I. — ANALYSE RAISONNÉE DES PRINCIPES[1]

1. Il est visible à quiconque porte sa vue sur les objets de la connaissance humaine, qu’ils sont ou des idées actuellement imprimées sur les sens, ou des idées perçues quand l’attention s’applique aux passions et aux opérations de l’esprit, ou enfin des idées formées à l’aide de la mémoire et de l’imagination, en composant, ou divisant, ou ne faisant simplement que représenter celles qui ont été perçues originairement suivant les manières qu’on vient de dire. Par la vue, j’ai les idées de la lumière et des couleurs, avec leurs différents degrés et leurs variations. Par le toucher, je perçois le dur et le mou, le chaud et le froid, le mouvement et la résistance, et tout cela plus ou moins, eu égard au degré ou à la quantité. L’odorat me fournit des odeurs, le palais des saveurs, et l’ouïe apporte des sons à l’esprit, avec toute leur variété de tons et de composition.

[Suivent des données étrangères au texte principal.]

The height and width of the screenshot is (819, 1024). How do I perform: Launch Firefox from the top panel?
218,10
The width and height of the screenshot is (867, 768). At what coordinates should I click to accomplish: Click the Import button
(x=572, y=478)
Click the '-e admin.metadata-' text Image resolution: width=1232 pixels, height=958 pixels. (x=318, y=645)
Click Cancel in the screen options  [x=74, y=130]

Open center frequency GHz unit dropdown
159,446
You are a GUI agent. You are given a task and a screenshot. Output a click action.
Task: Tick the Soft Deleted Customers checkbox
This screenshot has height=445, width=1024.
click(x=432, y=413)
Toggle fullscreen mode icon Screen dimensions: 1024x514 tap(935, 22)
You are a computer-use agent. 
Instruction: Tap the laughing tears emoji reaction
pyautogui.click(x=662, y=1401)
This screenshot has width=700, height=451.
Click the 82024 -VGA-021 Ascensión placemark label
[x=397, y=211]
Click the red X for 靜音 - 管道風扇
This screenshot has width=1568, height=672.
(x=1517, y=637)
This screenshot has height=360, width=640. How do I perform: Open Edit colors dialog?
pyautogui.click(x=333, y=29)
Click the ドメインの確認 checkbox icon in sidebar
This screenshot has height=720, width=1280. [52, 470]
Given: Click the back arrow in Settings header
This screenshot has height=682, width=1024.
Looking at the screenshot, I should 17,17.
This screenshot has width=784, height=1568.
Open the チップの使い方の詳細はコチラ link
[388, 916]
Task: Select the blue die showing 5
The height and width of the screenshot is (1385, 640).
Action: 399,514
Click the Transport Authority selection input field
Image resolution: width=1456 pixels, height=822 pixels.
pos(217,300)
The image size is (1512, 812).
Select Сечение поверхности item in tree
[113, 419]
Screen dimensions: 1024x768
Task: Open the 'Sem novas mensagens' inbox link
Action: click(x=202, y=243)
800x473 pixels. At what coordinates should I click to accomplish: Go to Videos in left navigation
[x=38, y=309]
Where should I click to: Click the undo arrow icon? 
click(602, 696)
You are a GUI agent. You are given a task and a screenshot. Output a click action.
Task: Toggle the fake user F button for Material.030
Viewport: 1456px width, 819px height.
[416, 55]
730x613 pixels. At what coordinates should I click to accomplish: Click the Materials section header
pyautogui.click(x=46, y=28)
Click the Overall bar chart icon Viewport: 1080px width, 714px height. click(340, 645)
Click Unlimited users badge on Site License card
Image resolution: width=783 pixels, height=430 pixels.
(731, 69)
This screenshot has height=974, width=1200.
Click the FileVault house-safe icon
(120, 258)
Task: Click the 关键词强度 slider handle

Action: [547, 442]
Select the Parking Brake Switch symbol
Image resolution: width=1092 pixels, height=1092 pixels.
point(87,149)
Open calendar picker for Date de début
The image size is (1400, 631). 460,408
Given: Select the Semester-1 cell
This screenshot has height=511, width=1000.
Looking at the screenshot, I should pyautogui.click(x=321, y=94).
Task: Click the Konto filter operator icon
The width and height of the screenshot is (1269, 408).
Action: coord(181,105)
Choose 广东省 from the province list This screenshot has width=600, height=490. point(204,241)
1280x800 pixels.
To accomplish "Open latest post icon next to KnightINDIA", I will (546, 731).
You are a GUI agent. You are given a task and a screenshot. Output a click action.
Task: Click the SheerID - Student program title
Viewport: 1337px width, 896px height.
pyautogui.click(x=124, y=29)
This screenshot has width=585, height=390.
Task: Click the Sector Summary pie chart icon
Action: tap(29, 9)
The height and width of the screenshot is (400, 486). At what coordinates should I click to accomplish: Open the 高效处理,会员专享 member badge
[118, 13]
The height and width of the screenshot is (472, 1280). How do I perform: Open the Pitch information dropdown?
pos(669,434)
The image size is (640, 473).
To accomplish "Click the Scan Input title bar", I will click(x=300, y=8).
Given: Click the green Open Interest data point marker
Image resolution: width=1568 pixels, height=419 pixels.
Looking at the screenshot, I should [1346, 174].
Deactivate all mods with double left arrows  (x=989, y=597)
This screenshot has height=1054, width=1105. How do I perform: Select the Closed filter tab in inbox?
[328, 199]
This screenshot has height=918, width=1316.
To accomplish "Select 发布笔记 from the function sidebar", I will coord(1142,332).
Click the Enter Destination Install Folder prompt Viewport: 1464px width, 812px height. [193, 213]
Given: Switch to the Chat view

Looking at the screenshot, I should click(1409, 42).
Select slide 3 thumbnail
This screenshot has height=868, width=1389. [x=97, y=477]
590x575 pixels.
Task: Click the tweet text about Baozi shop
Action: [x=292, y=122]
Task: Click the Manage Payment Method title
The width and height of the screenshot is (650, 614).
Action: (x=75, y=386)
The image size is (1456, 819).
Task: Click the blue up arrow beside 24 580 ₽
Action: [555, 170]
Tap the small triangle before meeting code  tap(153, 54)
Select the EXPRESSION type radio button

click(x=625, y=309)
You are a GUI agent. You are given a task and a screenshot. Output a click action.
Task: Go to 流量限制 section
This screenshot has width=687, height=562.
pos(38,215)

Et comme plusieurs de ces sensations sont observées en compagnie les unes des autres, il arrive qu’elles sont marquées d’un même nom, et du même coup réputées une même chose. Par exemple, une certaine couleur, une odeur, une figure, une consistance données, qui se sont offertes ensemble à l’observation, sont tenues pour une chose distincte, et le nom de pomme sert à la désigner. D’autres collections d’idées forment une pierre, un arbre, un livre, et autres pareilles

  1. Cette division n’est pas marquée par des titres dans le texte de Berkeley ; elle est indiquée dans l’édition Fraser (Préface aux Principes, I, 219). Nous la reproduisons pour faciliter la lecture de l’ouvrage.